* _REQUIRED TASK A_: Repeat, word for word, the lines of the listing starting with the line that contains "Where should I click to: Enter" and going on through the line that contains "Action: click(x=9, y=230)".

* _PASSAGE SHOWN_:
:::::
A former Air Force translator, Peter A. Prahar, is the latest ambassador to the Federated States of Micronesia (FSM), a country of tiny, scattered islands in the Western Pacific. In 1983, the US and FSM governments entered into a status of Free Association, which provides Micronesia with significant financial assistance in exchange for U.S. defense rights in the region.  The FSM islands were part of the Trust Territory of the Pacific Islands, established after World War II by the United Nations but administered by the United States beginning in 1947.  The FSM consists of four states: Yap, Chuuk, Pohnpei, and Kosrae.  These four out of the original seven Trust Territory districts are together for one reason—the U.S. had no plans for military bases in any of them. President Barack Obama nominated Prahar for the post October 9, 2009, and he was confirmed by the Senate November 20.

 
Prahar’s father, Louis, was a land surveyor and his mother, Ruth, was an attorney and a high school math teacher. Born circa 1951, Prahar grew up in the small Oregon coast town of Bandon and graduated from Bandon High School in 1969. As of 2009, he had not visited his hometown since 1972. 
 
After graduation, Prahar joined the Air Force, which sent him to the Defense Language Institute in Monterey, California, to study Mandarin Chinese, and then to Air Force Intelligence School. Prahar served as an Air Force linguist from 1971 to 1975, with assignments in South Korea, Taiwan and Japan. Prahar also took classes at the International Christian University in Tokyo, transferring his credits back to the University of Michigan, from which graduated with a B.A. in Political Science.  Prahar ran a Radio Shack store for about 10 years in San Francisco before joining the Foreign Service.
:::::
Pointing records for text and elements
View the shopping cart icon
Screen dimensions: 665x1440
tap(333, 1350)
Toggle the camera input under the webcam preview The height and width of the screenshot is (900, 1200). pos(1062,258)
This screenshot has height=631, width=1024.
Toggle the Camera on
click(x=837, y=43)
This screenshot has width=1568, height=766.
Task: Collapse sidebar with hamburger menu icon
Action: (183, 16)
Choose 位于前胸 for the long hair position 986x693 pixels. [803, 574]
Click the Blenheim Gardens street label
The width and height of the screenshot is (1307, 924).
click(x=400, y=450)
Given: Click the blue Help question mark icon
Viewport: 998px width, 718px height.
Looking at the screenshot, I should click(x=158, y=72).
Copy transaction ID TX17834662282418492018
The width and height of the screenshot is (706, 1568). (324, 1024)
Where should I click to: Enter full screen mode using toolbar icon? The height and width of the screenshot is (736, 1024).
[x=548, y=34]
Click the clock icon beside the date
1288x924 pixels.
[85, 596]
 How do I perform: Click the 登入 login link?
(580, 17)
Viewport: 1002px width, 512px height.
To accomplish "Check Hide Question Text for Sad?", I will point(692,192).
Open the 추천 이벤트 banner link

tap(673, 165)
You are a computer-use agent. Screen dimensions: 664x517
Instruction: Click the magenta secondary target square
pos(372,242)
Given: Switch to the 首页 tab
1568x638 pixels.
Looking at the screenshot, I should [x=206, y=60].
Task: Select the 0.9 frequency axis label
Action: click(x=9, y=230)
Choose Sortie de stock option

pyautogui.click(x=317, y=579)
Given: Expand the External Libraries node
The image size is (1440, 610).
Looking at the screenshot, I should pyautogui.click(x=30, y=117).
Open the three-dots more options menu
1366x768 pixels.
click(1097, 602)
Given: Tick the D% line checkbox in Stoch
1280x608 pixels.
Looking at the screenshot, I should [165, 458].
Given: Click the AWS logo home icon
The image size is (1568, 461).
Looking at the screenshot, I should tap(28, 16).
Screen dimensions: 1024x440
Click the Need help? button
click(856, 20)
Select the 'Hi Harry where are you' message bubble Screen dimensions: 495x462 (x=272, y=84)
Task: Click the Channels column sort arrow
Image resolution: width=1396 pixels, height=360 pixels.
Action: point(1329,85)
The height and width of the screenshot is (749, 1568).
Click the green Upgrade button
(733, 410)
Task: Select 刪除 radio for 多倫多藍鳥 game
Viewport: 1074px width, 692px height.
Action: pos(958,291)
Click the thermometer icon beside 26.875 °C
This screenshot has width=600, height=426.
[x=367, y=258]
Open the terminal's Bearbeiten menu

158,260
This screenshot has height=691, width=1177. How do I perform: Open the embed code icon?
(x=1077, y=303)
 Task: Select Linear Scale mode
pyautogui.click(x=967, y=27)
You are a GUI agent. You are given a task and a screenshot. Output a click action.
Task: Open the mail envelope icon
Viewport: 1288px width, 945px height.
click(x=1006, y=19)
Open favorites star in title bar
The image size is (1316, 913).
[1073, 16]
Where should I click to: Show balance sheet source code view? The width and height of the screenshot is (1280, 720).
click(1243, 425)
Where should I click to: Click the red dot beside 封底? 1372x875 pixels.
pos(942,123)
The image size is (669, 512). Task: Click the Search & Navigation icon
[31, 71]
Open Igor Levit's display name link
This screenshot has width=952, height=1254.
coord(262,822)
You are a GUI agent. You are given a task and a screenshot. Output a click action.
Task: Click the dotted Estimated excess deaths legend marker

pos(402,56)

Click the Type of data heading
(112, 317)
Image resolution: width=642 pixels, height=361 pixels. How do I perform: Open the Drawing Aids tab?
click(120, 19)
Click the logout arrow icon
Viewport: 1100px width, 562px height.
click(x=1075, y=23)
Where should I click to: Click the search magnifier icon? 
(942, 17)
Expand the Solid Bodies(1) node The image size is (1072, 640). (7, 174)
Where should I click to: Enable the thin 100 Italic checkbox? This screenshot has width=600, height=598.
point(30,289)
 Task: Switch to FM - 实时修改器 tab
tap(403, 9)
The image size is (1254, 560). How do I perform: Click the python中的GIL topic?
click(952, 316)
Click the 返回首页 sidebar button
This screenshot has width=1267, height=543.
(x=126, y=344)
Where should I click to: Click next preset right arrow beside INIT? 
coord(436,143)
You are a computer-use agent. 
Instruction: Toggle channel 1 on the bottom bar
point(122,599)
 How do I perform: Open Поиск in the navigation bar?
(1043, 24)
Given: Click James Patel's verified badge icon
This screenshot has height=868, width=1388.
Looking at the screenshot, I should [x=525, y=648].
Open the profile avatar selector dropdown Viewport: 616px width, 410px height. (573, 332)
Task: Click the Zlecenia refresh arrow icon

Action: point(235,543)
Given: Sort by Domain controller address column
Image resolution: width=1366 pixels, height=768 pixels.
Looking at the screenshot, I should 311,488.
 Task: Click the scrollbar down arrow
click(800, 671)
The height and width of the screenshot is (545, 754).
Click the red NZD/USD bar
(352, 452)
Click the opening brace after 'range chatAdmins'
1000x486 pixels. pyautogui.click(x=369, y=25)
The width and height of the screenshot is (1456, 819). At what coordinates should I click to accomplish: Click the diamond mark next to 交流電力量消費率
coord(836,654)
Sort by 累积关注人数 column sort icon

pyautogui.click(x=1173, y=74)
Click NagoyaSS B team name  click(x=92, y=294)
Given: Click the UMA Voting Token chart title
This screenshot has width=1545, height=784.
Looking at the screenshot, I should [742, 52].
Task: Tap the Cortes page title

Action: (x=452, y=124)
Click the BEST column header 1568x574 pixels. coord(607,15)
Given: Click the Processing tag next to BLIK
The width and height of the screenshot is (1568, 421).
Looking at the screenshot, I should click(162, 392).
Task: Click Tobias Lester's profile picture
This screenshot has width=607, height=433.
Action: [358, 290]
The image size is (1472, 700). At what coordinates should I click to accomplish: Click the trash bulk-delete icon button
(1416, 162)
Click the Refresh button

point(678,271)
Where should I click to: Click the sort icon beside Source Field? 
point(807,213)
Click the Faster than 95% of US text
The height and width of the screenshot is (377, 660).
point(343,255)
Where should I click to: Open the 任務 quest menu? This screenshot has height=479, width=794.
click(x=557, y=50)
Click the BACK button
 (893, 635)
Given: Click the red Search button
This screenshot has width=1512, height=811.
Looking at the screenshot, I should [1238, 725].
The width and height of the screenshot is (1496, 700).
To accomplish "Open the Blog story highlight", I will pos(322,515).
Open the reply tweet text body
:::::
* _REQUIRED TASK B_: Reproduce word for word the part of the passage about Ambassador Peter A. Prahar starting with "After graduation, Prahar" and going on through "the Foreign Service.".

* _WRITTEN ANSWER A_:
Where should I click to: Enter full screen mode using toolbar icon? The height and width of the screenshot is (736, 1024).
[x=548, y=34]
Click the clock icon beside the date
1288x924 pixels.
[85, 596]
 How do I perform: Click the 登入 login link?
(580, 17)
Viewport: 1002px width, 512px height.
To accomplish "Check Hide Question Text for Sad?", I will point(692,192).
Open the 추천 이벤트 banner link

tap(673, 165)
You are a computer-use agent. Screen dimensions: 664x517
Instruction: Click the magenta secondary target square
pos(372,242)
Given: Switch to the 首页 tab
1568x638 pixels.
Looking at the screenshot, I should [x=206, y=60].
Task: Select the 0.9 frequency axis label
Action: click(x=9, y=230)

* _WRITTEN ANSWER B_:
After graduation, Prahar joined the Air Force, which sent him to the Defense Language Institute in Monterey, California, to study Mandarin Chinese, and then to Air Force Intelligence School. Prahar served as an Air Force linguist from 1971 to 1975, with assignments in South Korea, Taiwan and Japan. Prahar also took classes at the International Christian University in Tokyo, transferring his credits back to the University of Michigan, from which graduated with a B.A. in Political Science.  Prahar ran a Radio Shack store for about 10 years in San Francisco before joining the Foreign Service.